Data under study.
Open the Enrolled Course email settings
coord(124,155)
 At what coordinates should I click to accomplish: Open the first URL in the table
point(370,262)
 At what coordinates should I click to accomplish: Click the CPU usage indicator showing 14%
---
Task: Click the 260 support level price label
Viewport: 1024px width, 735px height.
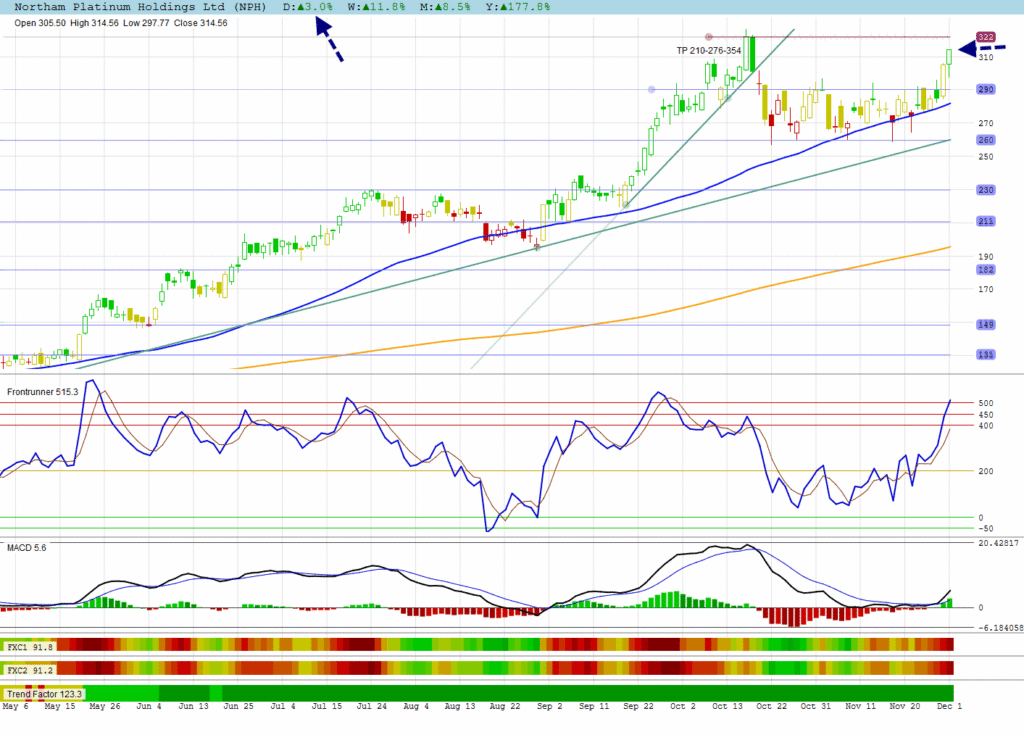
...
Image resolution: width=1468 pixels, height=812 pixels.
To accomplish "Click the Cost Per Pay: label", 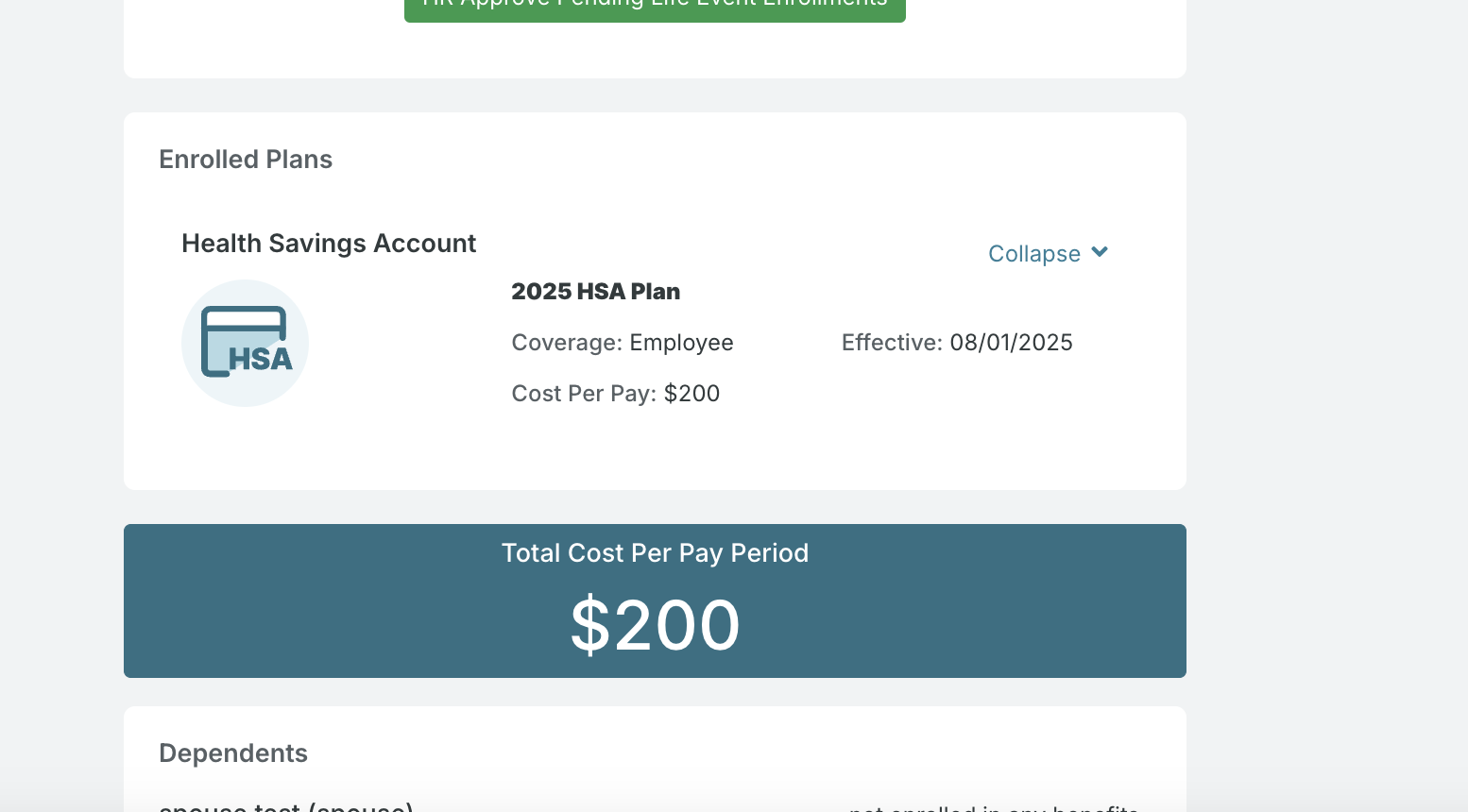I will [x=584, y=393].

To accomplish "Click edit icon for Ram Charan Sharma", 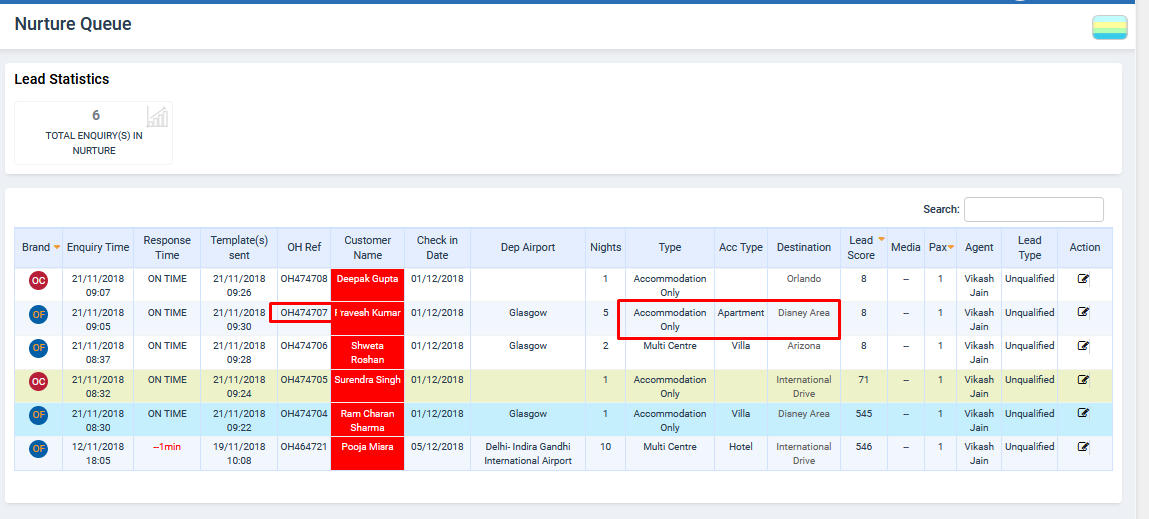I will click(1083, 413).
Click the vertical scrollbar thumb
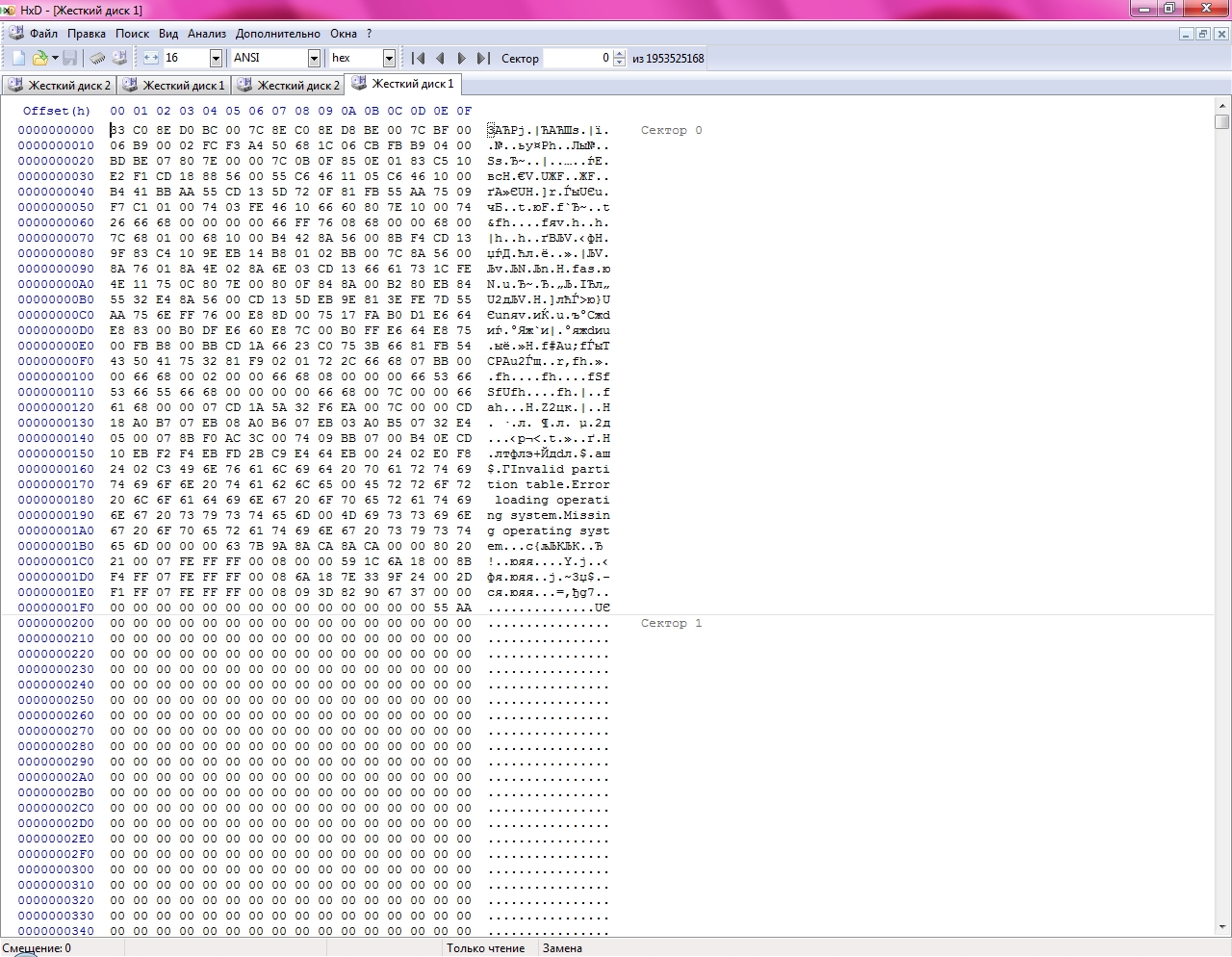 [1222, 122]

Problem. From the line that has "Open the Enrolled Course email settings" through the line that has "At what coordinates should I click to accomplish: Click", copy every line exactly as it appears above, and leave out all others.

Response area.
Open the Enrolled Course email settings
coord(124,155)
 At what coordinates should I click to accomplish: Open the first URL in the table
point(370,262)
 At what coordinates should I click to accomplish: Click the CPU usage indicator showing 14%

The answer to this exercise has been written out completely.